My impression of Seoul: A very good Asian experience. Like Tokyo (which I saw during my Navy diving days), Seoul makes you think you’re in some exotic land, but it’s about as western friendly as a place can get. Food is safe. Streets are clean. There is no visible poverty. Transportation services are on time. They don’t have street peddling or that crazy price bartering thing that so many countries have. The only hardship in Seoul is that the signs are hard to read and they often serve smelly fish as a side dish. But that’s magic of the quasi-exotic destination, it looks just different enough to make you think you’re a daring traveler, but it’s not daring at all. Throw in a few palaces with some funny roofs and put Jackie Chan on every street corner, and you’ve done it, you’ve fooled yourself into thinking you’re in another world.

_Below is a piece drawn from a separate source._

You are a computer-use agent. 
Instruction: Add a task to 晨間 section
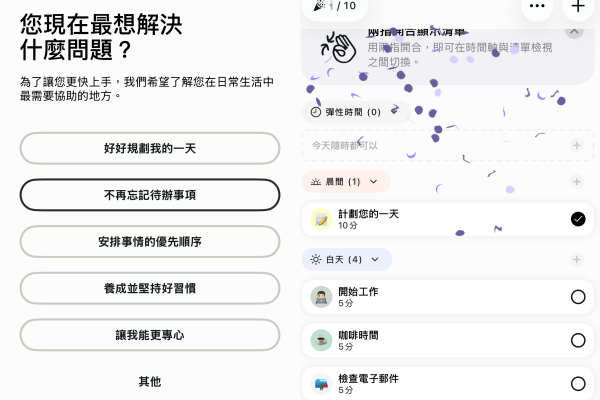tap(576, 182)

I really like Seoul for this exact reason. I don’t like traveling to places where poverty is everywhere. I don’t like to spend half my vacation sitting on the toilet. But I do like to see different things. I like to try foods that are different, but not so different that I don’t immediately recognize it as food. Koreans eat rice that looks like rice, meat that looks like meat. They eat vegetables also. Steamed veggies. Sautéed veggies. Excluding that stinky fish stuff they put to the side (anchovies maybe), the most exotic thing we found was kimchi, a dish that might not suit every westerner. It’s pickled vegetables (usually cabbage) with spices, served cold. Doesn’t sound delightful, but at least it’s stuff I’ve heard of. It’s not bat testicles or worm dung like they eat in some countries.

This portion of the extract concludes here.